La verdad es que su sarcasmo me hizo daño. Si llega a ser otro juez lo mando a la mierda y pago la multa con gusto.
—Sólo le diré una cosa y una sola vez: nunca jamás había visto al tal Llorente antes ni tenía conocimiento de su existencia sobre la tierra. Si está usted insinuando que estoy metido de alguna manera en este asunto lo único que puedo decirle es que se equivoca de medio a medio y que no será así como consiga dar con el asesino de Llorente y de Concepción Ares y…
Me interrumpió:
—Ah, ¿así que usted cree que Concepción Ares fue asesinada y que lo fue por el mismo que mató a Francisco Llorente?

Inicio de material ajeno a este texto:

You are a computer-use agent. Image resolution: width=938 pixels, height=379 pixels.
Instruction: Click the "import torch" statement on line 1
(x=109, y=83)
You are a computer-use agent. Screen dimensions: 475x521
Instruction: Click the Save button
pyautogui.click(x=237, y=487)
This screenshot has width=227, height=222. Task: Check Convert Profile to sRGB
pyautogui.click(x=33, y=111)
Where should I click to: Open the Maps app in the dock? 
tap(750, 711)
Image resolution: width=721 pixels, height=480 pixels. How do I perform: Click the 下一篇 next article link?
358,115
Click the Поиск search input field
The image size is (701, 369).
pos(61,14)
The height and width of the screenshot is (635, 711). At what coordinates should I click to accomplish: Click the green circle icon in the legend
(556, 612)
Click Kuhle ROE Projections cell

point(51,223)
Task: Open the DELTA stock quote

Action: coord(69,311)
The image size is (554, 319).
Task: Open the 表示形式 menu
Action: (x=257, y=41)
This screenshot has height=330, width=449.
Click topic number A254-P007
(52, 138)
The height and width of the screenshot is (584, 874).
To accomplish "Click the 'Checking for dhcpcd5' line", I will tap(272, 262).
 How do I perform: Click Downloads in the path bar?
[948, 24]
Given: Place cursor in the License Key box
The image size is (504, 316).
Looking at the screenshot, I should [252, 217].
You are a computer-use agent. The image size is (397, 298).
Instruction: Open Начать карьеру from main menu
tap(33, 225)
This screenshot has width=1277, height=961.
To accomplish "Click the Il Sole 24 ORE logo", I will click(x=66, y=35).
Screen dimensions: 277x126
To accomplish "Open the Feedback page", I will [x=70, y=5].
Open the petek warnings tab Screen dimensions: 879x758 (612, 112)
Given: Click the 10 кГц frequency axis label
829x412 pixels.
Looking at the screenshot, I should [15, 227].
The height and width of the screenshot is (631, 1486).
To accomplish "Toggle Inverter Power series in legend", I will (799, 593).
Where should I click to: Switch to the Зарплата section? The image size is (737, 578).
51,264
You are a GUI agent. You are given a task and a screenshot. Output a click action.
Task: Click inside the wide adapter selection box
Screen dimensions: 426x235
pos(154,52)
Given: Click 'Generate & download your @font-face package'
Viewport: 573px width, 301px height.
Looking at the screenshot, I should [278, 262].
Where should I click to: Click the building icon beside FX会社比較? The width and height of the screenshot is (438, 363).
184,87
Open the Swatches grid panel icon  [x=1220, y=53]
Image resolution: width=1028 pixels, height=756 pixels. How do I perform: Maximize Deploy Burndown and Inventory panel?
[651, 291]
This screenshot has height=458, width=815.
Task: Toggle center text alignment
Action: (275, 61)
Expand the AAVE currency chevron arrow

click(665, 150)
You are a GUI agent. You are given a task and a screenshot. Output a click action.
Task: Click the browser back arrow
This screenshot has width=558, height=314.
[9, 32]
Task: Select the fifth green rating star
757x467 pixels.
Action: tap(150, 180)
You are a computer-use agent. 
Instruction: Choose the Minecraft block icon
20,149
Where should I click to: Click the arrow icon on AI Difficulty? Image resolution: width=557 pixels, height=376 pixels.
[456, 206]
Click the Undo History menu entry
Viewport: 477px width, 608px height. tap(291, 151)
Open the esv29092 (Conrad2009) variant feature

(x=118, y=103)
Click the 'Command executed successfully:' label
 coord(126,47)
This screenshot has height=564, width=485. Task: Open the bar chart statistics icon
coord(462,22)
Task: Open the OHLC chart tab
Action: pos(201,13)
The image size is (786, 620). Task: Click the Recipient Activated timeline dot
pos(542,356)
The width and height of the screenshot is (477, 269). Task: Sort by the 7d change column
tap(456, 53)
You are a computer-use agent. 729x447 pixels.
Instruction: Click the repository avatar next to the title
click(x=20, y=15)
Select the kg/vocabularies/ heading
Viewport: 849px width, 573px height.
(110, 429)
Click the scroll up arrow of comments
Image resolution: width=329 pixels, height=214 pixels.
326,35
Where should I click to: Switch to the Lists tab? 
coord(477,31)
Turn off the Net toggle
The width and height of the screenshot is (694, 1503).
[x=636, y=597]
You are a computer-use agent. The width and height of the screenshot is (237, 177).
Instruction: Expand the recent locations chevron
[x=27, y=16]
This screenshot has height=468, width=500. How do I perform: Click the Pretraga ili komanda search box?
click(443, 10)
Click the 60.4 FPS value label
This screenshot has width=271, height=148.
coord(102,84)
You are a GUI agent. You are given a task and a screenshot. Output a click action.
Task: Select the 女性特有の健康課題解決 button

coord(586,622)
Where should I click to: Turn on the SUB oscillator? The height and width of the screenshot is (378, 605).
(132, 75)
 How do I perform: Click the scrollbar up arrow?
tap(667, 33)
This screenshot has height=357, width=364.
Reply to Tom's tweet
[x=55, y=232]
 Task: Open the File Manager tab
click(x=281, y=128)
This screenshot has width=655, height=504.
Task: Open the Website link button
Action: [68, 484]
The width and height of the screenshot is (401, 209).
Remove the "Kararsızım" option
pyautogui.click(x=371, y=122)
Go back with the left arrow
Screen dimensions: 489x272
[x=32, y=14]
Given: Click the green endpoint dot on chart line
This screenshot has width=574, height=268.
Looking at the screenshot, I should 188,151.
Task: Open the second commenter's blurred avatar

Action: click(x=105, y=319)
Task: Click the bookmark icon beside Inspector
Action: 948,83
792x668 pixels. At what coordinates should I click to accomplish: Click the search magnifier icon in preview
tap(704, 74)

Si lo de Concepción es un asesinato, no lo hizo el mismo que mató a Llorente, pero bien pudo hacerlo el que contrató al sicario del tiro en la nuca.
Mariana de Marco iba a replicar cuando se quedó con la palabra en la boca y lo miró con un gesto de extrema atención.
—¿Qué pasa, hay algo que yo no sé?
—Hay muchas cosas, señor Goitia, que usted no sabe, pero no razona nada mal. En fin, usted está fuera de este caso, efectivamente, y toda su relación con él parece que se acaba con la defensa de la señora Ares en aquel callejón; pero ha seguido rondando por él y ésa debe de ser la razón por la que lo secuestraron: para que no diese con Llorente antes que el asesino. Lo cual puede dar pie a pensar que aquí hay, además, una conspiración que excede la agresión y la muerte. Puede irse, pero deje de hacer el detective.
Esta mujer me desconcertaba.
—Muchas gracias, señoría —dije al retirarme. Me fui entre cabizbajo y ofendido. Pensé que no merecía semejante trato. Me iba sintiendo vejado mientras recorría el pasillo y llegaba hasta la puerta de la calle. No había casualidad alguna sino una búsqueda de la verdad, lo que yo había hecho siempre de mi trabajo. Había enfrentado a un violador y soportado un encierro por puro coraje personal y ahora me encontraba con aquellos humillantes comentarios. En la calle, me detuve sin saber hacia dónde dirigir mis pasos. Me daba igual ir a cualquier parte. Pensé que era el momento de volver a Madrid. De pronto, la juez apareció junto a mí, me tomó del brazo, me llevó aparte a un lado y me dijo en voz baja, con su característica media sonrisa irónica:
—Esta noche no estaré en el ejercicio de mis funciones. ¿Puedo invitarte a cenar yo?
Anonadado, le debí contestar que sí porque me citó en el mismo restaurante de la otra vez. Menuda sorpresa. Definitivamente, era la mujer más extravagante que pisaba este bendito mundo y yo me debatía entre dos opciones: besarla o matarla.